In Syria, rebels raced to Damascus, ending Bashar al-Assad's 24-year-old dictatorship, which few in the outside world thought was in danger of collapse. In August, student protests sent Sheikh Hasina's 15-year reign in Bangladesh crashing down.
Other authoritarian leaders and their governments came under new pressure in 2024, from Nicolás Maduro's iron-fisted regime in Venezuela to the mullahs of Iran to the military junta of Myanmar.
In a world President Biden has cast as split between democracies aligned against a rising tide of autocracy, authoritarians suffered unexpected setbacks in 2024 that exposed their weaknesses, geopolitical analysts and historians said.

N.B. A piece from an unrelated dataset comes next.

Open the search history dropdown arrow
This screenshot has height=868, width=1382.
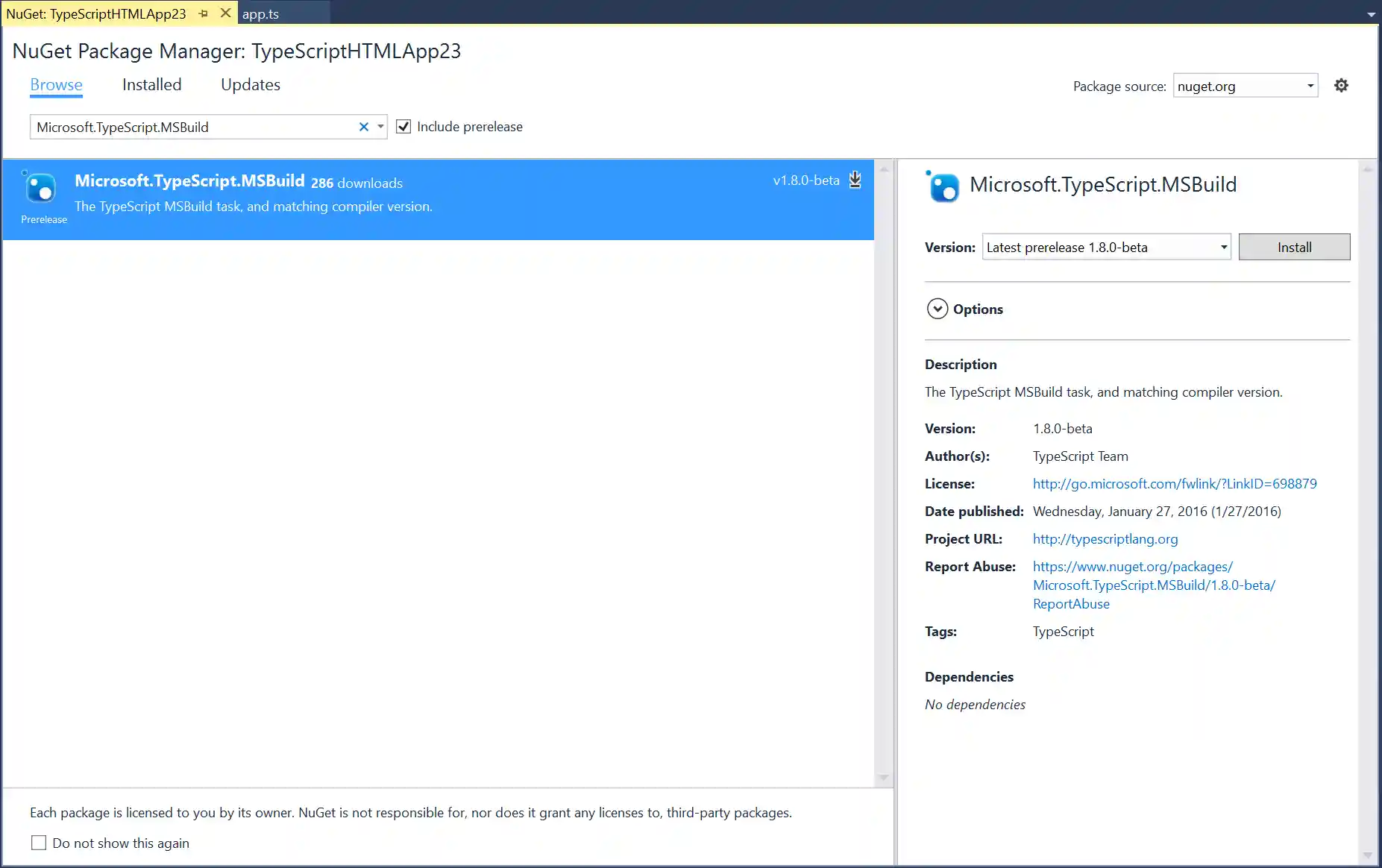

"Some positive things happened in terms of autocracies wobbling or, in a couple of places, falling," said Larry Diamond, a Stanford University scholar who has written books on authoritarianism and the challenges facing democracies. "There are a lot of autocracies that are weak or kind of dazed."
Regime change can be exciting on the ground, but it now presents a challenge to new leaders in Bangladesh and Syria to create lasting, inclusive governments, something that has proved difficult elsewhere following political upheavals.
Syrian rebels—whose roots go back to Islamic State and al Qaeda—pledge to respect minorities, but it is unclear whether they have truly shed their hard-line sympathies. Demonstrators fill the streets of Bangladesh's capital, Dhaka. There are allegations of lynchings of people connected to Hasina's political party. And Bangladesh's powerful neighbor, India, is accusing the new government of failing to protect minority Hindus, a charge the Bangladeshi leadership rejects.
"Expectation level is high," said Muhammad Yunus, a Nobel Prize-winning Bangladeshi economist who is now the country's interim leader. "Matching this is very difficult."